== Segment start ==
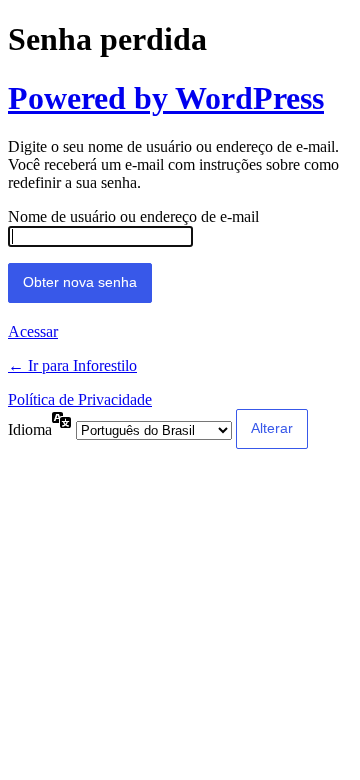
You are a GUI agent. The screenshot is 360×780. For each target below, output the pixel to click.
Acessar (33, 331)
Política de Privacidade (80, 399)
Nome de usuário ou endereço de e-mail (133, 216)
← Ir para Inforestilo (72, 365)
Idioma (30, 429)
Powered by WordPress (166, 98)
== Segment end ==
### [Directions for this task]
Keep only the lines from the one containing "Nome de usuário" to the end of the entries, and repeat them exactly.

### [Solution for this problem]
Nome de usuário ou endereço de e-mail (133, 216)
← Ir para Inforestilo (72, 365)
Idioma (30, 429)
Powered by WordPress (166, 98)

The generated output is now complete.